夜が長くなると、大好きな小説を読み返したくなります。

荻原規子『RDGレッドデータガール』(角川書店)は、もう何度読んだかわからない、和風ファンタジーの傑作です。

主人公は、熊野古道の神社で生まれ育った引っ込み思案の女の子、泉水子(いずみこ)。
実は秘められた力を持つ彼女が、謎の多い高校で学園生活を送ることになり……という設定だけで、もう白ごはんが3杯くらい食べられるのですが、泉水子の脇をかためる登場人物たちがまた、とびきり魅力的。

泉水子の幼馴染で、何でもそつなくこなす優等生の少年、深行(みゆき)は羽黒山で山伏の修行をしているし、
ルームメイトで泉水子の親友になる美少女、真響(まゆら)は戸隠の、忍者の家系に生まれている。

ファンタジーなので、ストーリーは現実からどんどん飛躍していくけれど、泉水子や周りの子たちがあくまでも等身大で、高校生らしい感情の揺れや成長を経験するから、どんどん引き込まれてしまうのです。

生徒会の人間模様があったり、学園祭の日に「事件」が起こったりと、学園小説としての魅力も満載。

### 必須課題
A. 次の(i)〜(iii)は紹介文の内容と一致していますか。それぞれ「はい」か「いいえ」で答え、判断の決め手となる紹介文の語句を一字一句変えずに引用してください。
(i) 深行は羽黒山で山伏の修行をしている。
(ii) 真響は泉水子の幼馴染である。
(iii) 泉水子は熊野古道の神社で生まれ育った。
B. 紹介文の「泉水子の幼馴染で、何でもそつ」から始まり「学園小説としての魅力も満載。」で終わる部分を、「学園祭」を「文化祭」に置き換えて書き出してもらえますか。

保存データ
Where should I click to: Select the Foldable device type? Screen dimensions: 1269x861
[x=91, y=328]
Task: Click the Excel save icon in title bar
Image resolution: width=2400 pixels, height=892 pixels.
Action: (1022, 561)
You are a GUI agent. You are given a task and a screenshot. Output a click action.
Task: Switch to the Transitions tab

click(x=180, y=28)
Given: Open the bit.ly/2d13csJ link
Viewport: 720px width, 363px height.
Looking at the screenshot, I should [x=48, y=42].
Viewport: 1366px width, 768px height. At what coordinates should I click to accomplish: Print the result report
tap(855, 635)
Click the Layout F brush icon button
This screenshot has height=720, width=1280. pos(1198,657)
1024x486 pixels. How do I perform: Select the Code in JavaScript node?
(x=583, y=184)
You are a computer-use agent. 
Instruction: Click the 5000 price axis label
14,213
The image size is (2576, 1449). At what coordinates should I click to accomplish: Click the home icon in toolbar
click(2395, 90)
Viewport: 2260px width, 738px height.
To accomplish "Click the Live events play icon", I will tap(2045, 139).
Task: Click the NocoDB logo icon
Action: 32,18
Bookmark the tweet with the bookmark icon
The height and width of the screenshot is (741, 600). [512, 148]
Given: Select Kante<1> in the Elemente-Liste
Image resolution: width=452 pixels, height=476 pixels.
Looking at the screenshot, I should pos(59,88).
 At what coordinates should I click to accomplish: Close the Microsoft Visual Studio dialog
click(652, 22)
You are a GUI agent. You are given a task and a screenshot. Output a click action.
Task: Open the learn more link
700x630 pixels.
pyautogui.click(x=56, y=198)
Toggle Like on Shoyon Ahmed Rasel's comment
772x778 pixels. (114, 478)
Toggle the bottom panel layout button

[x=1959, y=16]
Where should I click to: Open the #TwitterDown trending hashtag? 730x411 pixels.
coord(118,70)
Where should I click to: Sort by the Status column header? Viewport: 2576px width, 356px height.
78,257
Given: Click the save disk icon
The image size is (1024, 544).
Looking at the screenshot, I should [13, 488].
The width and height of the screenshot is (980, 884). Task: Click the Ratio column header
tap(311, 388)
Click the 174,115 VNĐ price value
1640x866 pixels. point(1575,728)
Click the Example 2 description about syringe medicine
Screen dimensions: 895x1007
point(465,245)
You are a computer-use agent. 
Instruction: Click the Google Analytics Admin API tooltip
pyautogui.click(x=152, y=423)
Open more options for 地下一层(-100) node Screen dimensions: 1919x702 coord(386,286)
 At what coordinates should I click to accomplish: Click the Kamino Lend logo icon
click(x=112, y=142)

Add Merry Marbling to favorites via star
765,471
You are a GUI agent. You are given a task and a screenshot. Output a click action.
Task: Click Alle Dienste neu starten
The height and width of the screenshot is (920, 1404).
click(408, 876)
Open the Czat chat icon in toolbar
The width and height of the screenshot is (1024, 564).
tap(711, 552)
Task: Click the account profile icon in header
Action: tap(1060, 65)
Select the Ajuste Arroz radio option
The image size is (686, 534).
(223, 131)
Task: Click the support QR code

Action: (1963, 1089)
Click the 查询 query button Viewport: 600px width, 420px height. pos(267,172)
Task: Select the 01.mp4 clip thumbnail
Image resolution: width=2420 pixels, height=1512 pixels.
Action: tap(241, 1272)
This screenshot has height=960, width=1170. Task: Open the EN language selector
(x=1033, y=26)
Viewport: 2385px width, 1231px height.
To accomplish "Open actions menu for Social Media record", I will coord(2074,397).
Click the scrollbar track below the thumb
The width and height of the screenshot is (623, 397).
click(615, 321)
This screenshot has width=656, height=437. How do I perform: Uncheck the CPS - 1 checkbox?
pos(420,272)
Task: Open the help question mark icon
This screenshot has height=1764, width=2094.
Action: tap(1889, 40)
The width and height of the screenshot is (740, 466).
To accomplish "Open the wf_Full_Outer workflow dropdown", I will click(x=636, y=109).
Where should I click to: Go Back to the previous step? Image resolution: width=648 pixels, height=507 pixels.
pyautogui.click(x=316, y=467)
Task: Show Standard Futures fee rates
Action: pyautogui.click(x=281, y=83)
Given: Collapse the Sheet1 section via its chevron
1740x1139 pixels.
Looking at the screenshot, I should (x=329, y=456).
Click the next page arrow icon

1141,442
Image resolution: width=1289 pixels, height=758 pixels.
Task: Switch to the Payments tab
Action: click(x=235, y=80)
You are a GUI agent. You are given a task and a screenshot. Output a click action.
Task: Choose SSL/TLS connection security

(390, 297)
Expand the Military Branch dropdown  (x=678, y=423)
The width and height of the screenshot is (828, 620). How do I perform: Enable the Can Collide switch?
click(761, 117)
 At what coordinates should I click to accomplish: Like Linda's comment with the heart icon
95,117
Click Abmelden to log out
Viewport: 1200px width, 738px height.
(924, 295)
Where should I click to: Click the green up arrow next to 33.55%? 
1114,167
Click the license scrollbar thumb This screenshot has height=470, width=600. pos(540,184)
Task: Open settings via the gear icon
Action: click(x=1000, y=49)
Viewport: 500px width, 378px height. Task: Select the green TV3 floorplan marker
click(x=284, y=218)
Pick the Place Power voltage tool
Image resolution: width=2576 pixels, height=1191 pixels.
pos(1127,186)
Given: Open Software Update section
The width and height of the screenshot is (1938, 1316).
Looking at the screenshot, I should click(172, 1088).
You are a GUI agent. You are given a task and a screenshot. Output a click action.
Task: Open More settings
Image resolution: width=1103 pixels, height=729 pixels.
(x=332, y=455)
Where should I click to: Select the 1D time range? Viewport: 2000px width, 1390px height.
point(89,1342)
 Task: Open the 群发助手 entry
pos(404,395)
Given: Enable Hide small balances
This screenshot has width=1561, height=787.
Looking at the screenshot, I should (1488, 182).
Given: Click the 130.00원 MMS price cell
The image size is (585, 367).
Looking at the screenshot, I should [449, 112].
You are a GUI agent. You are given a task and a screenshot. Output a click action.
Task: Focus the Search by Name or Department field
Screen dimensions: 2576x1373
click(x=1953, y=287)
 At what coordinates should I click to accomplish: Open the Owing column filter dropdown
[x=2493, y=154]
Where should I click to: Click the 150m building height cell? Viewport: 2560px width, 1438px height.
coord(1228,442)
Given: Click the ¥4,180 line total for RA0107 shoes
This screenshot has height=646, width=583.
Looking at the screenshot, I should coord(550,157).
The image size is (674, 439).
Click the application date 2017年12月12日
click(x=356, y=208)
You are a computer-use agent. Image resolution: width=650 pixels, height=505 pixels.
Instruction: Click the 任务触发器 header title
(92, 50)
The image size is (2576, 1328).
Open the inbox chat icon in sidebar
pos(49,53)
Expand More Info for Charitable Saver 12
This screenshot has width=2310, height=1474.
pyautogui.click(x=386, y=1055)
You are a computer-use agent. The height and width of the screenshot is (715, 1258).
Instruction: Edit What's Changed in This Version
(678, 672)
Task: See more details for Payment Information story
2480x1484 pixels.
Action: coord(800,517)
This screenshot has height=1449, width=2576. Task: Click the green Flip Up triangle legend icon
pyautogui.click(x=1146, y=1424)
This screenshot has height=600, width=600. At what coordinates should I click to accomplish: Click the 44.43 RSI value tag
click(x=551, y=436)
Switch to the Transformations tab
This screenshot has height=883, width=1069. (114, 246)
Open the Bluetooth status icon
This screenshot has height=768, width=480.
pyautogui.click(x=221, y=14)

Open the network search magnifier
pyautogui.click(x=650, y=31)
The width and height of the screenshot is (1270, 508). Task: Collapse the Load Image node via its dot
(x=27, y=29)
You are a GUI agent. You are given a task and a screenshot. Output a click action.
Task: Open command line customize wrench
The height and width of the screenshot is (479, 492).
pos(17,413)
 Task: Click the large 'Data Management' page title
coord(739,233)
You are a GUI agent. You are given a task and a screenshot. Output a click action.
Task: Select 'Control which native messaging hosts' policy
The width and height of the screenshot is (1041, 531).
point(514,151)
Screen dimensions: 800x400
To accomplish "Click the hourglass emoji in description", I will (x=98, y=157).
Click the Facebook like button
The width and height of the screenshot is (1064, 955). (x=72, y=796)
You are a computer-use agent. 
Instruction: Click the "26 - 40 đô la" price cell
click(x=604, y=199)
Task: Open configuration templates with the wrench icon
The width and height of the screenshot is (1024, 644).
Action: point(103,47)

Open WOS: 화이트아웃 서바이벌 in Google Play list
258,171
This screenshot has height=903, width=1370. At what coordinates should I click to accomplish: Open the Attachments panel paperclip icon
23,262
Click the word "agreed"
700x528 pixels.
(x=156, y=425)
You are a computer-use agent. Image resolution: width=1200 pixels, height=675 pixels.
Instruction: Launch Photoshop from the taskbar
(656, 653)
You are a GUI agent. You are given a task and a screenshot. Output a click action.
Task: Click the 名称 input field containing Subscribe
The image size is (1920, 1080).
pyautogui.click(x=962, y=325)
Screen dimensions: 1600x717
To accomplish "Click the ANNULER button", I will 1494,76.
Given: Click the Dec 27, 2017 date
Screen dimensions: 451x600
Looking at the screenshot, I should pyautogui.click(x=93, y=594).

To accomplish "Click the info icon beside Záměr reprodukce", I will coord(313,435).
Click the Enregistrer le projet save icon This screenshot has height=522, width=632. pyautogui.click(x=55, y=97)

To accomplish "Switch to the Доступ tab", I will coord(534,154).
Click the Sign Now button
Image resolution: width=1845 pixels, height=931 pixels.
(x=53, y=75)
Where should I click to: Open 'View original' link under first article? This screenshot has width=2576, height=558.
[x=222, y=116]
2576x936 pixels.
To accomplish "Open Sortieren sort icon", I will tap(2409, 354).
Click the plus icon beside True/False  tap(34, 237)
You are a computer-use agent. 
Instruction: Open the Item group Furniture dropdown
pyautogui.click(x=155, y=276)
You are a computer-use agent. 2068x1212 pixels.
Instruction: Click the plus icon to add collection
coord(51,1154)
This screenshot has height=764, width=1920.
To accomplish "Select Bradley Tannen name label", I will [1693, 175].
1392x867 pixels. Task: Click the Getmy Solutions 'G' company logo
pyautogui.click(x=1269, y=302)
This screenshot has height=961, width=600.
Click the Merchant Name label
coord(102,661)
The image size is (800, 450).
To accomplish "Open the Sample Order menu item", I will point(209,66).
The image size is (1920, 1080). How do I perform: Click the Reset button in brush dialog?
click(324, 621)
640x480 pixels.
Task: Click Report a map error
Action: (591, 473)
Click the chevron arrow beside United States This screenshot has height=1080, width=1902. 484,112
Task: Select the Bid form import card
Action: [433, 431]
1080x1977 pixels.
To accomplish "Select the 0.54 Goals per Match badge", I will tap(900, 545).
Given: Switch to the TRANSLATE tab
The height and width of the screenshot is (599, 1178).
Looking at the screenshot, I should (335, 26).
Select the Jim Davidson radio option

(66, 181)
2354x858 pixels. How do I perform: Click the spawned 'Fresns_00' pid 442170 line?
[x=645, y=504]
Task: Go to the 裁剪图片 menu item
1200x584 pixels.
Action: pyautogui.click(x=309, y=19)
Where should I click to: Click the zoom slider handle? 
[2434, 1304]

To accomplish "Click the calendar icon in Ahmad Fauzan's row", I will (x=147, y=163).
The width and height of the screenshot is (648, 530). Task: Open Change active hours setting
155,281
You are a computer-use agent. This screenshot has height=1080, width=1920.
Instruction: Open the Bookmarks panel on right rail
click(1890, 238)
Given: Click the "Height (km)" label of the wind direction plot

### 解答全文
A.
(i) はい。「羽黒山で山伏の修行をしている」
(ii) いいえ。「ルームメイトで泉水子の親友になる美少女、真響(まゆら)」
(iii) はい。「熊野古道の神社で生まれ育った引っ込み思案の女の子」

B.
泉水子の幼馴染で、何でもそつなくこなす優等生の少年、深行(みゆき)は羽黒山で山伏の修行をしているし、
ルームメイトで泉水子の親友になる美少女、真響(まゆら)は戸隠の、忍者の家系に生まれている。

ファンタジーなので、ストーリーは現実からどんどん飛躍していくけれど、泉水子や周りの子たちがあくまでも等身大で、高校生らしい感情の揺れや成長を経験するから、どんどん引き込まれてしまうのです。

生徒会の人間模様があったり、文化祭の日に「事件」が起こったりと、学園小説としての魅力も満載。